SOURCE EXCERPT:
● ● ● ● ●
You aren't happy now, but it has only been a couple of months. Maybe things will improve, and you will start to feel happier. With him, you was not happy. Without him...who knows? Just because you are unhappy without him right now, doesn't mean it will stay that way. Two months is no time at all.
I do understand you though. I was once in a relationship with a man who was terrible to me. He lied, he stole money from me, he would disappear and ignore me for months on end, he had other women, he suggested he only wanted me for sex...and when we split up, I was devestated. I knew he was bad for me. But I still missed him and wanted him. Other people thought I was crazy. They saw this horrible, manipulative man, and couldn't understand what I saw in him. But I loved him. I saw something in him worth loving, and I did.
I also used to struggle not to contact him. But you have to stay strong and be firm with yourself. Those moments when you miss him the most...that's when it is most tempting to contact him, and that is when you need to distract yourself. Remind yourself of all the unkind things he did and said whenever you start to feel like this. He is moving on, why should you stay stuck?
● ● ● ● ●
WHAT TO DO: Reproduce the breakup advice text word for word, starting at "I do understand" up to and including "loving, and I did.".

DATASET EXCERPT:
● ● ● ● ●
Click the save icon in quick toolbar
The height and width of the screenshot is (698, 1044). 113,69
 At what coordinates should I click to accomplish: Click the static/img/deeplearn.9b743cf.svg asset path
● ● ● ● ●
OUTPUT OF THE TASK:
I do understand you though. I was once in a relationship with a man who was terrible to me. He lied, he stole money from me, he would disappear and ignore me for months on end, he had other women, he suggested he only wanted me for sex...and when we split up, I was devestated. I knew he was bad for me. But I still missed him and wanted him. Other people thought I was crazy. They saw this horrible, manipulative man, and couldn't understand what I saw in him. But I loved him. I saw something in him worth loving, and I did.